Thursday, I was working from home, so my Jewish friend and I decided to go on an adventure (to put off working and being at home).  We racked our brains for something fun, inexpensive, and (as we seem to have adopted a true Rhode Island mentality when it comes to travel), not too far away.  We settled on the beach, specifically, the RISD beach at their farm campus in Barrington, RI.  Why RISD needs a farm campus is beyond me, I suppose the artists can draw inspiration from the sea– like I’ve always tried to do, or, as my Jewish friend put it “you spend $42,000 per year for school, you get perks”.

I left Fargo to come to Rhode Island one week before my brother left Fargo to go to Minneapolis.  I spoke to him on the phone shortly thereafter and he expressed how wonderful it was that my father had lent him his GPS (Global Positioning System, but everyone knows that)  It was so much easier to navigate a city he had visited dozens of times with this wonderful device barking out directions every 1000 feet.  Upon hearing this, I called my parents and explained to them exactly why it was ridiculous that my brother had a GPS to help him navigate a city that is a perfect grid, while I’m struggling with a part of the country that is designed like a broken wheel of cowpaths. 
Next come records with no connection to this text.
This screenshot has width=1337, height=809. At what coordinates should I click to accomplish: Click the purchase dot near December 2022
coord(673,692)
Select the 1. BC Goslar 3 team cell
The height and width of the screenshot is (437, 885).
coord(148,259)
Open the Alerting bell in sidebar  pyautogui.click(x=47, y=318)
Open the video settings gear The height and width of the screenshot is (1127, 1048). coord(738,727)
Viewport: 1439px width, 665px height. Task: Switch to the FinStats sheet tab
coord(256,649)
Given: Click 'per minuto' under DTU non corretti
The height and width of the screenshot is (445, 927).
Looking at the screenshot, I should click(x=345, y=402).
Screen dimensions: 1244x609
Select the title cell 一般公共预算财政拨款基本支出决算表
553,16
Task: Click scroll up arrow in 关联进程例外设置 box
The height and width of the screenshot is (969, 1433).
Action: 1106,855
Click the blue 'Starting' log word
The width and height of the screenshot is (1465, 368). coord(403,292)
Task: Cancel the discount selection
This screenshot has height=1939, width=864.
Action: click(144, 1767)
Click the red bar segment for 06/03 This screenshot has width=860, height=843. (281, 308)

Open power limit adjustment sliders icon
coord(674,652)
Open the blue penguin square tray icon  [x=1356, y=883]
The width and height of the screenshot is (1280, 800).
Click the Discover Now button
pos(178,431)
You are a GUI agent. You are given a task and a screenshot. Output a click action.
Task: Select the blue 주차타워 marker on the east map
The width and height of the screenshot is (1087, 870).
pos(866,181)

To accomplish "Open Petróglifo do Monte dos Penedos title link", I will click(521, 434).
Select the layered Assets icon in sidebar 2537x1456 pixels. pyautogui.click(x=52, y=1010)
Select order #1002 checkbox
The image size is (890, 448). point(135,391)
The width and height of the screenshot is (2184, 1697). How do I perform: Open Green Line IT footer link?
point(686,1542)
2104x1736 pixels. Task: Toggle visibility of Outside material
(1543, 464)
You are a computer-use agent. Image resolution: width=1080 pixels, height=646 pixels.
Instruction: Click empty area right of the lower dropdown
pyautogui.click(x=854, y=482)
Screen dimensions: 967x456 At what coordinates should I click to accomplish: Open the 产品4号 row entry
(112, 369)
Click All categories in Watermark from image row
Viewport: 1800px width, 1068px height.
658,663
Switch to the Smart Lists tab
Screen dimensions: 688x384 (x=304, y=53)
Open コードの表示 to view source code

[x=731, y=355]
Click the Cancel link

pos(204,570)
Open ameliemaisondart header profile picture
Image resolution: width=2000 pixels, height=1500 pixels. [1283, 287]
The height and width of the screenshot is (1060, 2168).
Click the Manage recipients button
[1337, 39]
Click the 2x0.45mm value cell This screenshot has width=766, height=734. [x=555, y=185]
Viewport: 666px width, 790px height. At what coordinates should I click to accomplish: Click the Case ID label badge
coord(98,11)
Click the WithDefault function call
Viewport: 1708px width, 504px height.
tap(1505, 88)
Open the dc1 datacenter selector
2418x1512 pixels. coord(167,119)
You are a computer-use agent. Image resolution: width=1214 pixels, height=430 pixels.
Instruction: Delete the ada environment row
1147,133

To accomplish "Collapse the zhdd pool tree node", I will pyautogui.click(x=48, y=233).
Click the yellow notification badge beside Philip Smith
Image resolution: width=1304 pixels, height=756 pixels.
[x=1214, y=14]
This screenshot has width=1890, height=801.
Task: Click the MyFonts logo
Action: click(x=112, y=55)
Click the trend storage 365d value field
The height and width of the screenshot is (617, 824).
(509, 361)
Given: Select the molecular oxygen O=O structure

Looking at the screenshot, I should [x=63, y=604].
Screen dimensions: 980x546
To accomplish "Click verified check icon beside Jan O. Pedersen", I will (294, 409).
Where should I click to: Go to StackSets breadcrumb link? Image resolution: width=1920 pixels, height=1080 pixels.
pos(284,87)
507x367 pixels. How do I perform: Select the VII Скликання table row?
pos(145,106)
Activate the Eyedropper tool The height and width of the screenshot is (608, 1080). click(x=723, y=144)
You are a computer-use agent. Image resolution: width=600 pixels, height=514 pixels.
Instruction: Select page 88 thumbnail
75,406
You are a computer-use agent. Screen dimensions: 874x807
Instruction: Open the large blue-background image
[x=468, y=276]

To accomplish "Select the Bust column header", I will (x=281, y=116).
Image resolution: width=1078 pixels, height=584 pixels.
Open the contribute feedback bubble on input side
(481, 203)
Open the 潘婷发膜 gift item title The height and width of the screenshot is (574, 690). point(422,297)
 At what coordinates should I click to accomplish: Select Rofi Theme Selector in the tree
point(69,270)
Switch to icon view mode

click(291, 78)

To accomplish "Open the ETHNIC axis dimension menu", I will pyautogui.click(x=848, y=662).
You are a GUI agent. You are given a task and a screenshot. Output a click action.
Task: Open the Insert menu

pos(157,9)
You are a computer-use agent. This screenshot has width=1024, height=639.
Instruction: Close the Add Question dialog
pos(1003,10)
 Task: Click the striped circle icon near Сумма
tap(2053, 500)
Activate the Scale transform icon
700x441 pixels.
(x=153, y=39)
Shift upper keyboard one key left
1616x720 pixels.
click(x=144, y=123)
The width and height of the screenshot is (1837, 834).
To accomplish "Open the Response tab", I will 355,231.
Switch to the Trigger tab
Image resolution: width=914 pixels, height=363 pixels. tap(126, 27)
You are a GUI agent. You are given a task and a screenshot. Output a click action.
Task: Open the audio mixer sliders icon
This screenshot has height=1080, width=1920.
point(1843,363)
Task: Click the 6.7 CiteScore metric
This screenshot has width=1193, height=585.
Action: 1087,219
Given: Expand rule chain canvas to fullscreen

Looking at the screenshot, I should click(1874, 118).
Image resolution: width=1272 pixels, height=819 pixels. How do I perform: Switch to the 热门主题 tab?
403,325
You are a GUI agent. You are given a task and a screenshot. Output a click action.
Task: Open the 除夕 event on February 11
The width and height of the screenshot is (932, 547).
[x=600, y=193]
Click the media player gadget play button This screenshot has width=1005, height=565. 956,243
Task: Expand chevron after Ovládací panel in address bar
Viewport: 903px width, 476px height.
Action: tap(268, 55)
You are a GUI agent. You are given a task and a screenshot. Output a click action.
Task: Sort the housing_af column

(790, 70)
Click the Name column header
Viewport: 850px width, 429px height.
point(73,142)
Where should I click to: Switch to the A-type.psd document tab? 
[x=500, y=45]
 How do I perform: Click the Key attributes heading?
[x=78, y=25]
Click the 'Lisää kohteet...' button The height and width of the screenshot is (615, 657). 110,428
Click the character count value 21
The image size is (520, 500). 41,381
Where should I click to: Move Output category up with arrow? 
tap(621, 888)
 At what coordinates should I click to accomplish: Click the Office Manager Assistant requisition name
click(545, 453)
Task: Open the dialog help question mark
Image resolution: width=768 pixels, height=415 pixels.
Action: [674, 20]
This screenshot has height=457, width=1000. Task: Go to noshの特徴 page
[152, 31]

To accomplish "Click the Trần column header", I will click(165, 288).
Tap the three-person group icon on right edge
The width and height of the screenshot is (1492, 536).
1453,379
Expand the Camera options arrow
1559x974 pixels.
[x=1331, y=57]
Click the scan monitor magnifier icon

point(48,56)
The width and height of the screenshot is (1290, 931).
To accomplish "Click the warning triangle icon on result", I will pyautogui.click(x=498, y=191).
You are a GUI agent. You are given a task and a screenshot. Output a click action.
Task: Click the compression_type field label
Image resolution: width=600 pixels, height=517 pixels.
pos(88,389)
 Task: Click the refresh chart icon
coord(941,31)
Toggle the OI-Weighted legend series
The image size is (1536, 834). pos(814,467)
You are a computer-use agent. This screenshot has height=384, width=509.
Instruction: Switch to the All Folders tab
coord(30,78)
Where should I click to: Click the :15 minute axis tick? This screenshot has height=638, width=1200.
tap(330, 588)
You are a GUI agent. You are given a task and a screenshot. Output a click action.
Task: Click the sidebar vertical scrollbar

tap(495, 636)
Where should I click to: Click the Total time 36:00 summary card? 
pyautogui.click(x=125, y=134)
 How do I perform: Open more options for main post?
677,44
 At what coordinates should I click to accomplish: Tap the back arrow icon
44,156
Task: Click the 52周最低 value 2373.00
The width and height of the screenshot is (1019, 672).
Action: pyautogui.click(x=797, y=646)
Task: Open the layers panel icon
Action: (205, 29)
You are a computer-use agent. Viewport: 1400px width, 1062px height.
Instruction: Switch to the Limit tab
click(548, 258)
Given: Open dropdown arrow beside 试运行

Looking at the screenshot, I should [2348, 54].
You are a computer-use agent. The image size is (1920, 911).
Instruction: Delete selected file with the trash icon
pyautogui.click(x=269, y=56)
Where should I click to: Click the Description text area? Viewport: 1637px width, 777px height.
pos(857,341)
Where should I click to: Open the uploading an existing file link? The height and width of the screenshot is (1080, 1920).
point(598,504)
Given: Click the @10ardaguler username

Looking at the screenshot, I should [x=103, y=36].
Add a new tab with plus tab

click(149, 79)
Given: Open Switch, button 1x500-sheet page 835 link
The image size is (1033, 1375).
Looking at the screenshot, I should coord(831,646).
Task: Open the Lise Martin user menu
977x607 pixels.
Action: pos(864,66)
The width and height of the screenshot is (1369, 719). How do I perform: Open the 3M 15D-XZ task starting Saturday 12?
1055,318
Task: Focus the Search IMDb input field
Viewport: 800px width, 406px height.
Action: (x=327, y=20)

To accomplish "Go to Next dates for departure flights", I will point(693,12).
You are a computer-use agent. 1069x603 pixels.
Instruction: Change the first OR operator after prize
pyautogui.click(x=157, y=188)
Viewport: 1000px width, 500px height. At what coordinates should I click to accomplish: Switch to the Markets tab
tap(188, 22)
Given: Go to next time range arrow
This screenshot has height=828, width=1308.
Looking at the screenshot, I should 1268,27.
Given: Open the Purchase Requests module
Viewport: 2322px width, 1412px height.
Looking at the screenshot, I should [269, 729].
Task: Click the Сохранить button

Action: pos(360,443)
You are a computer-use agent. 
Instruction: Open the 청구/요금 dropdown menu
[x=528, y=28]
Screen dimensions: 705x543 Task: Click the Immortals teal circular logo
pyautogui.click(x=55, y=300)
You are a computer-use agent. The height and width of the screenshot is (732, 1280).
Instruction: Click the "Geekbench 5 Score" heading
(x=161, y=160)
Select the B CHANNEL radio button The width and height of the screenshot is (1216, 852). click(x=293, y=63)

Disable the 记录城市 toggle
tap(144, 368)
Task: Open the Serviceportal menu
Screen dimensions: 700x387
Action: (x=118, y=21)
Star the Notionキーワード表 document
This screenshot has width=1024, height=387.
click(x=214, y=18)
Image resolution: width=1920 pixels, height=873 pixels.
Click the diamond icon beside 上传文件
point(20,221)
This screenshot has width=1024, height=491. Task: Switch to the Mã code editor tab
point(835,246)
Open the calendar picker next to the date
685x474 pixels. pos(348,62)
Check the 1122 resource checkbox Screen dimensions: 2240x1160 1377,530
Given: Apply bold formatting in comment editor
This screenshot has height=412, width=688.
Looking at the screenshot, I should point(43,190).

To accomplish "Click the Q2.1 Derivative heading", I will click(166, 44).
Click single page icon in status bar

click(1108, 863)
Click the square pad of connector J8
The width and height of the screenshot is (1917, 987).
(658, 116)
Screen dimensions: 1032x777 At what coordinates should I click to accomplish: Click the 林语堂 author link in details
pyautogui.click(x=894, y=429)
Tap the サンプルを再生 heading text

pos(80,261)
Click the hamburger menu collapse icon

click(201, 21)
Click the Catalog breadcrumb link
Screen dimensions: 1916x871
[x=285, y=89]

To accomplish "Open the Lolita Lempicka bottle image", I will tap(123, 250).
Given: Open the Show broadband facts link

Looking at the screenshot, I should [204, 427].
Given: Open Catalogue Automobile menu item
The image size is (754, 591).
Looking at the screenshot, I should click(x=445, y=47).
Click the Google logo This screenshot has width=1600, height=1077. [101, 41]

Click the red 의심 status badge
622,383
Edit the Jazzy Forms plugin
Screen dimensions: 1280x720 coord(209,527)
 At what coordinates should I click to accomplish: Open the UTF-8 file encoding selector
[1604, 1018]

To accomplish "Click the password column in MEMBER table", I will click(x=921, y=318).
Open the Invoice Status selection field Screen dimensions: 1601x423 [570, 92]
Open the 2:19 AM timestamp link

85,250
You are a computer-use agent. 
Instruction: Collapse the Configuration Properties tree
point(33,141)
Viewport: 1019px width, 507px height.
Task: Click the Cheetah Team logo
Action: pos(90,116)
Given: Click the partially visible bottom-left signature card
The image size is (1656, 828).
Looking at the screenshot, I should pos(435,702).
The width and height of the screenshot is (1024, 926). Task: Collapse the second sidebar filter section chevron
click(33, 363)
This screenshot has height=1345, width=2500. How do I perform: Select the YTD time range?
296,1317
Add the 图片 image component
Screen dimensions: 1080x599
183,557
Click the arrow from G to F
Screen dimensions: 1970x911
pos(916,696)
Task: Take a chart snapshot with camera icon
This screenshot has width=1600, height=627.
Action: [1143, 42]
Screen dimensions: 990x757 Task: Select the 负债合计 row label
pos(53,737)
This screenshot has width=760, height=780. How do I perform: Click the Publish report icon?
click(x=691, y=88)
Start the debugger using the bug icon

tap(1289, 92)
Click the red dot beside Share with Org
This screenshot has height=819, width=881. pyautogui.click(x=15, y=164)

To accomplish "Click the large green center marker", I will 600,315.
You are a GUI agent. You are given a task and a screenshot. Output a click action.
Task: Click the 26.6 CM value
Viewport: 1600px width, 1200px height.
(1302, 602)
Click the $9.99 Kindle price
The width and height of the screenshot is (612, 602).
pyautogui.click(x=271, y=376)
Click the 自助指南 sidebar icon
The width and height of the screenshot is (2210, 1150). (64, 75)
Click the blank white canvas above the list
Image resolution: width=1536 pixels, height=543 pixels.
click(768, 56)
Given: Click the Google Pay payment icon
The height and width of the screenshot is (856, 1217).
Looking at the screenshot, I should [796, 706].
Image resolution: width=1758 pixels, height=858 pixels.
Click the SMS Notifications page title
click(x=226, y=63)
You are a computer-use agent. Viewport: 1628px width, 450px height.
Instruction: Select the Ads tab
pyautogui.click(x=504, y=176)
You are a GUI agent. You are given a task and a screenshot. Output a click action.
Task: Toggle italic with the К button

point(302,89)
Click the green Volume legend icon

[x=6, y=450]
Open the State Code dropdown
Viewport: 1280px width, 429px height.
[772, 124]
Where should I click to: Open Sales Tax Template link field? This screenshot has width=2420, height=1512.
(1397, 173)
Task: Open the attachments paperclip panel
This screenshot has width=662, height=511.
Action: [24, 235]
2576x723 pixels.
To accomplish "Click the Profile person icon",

Honestly, I didn’t want a GPS.  I was unemployed when I got here, and for the next seven weeks as well, so I had lots of time to get lost and figure my way around.  Now I impress people with my ability to navigate this ridiculous place, and even people who grew up here get lost all the time. 

A few months after my light-hearted chastising, my mother told me that she got a good deal on a GPS and she was sending it to me (I don’t know why all of my complaining about not having a camera didn’t stick– I’m still trying). So now I have this ridiculously expensive thing, which is named Susan, that I’d love to sell, but that really does come in handy at times (though using it makes me feel like such a weiner).

In Barrington, neither of us knew where the RISD farm campus was.  We drove around, took in the adorable quaintness of New England, saw lots of water all around us, but could not find the beach.

“We could ask Susan.” I finally said. “She can pull up a list of attractions for each city.”

Susan let us down and did not have our beach on her list of attractions, so we called someone to have him find the address online.  He looked, and looked, and finally after ten minutes or so gave us something.

My Jewish friend shut her phone and looked at me “He really has poor researching skills.”

“Sounded like, that took forever.”

“Well, it’s a bit tricky to find, but man, he’s just not good at finding things.  He apologized though, and said that I must be very frustrated with him, which I kind of was.”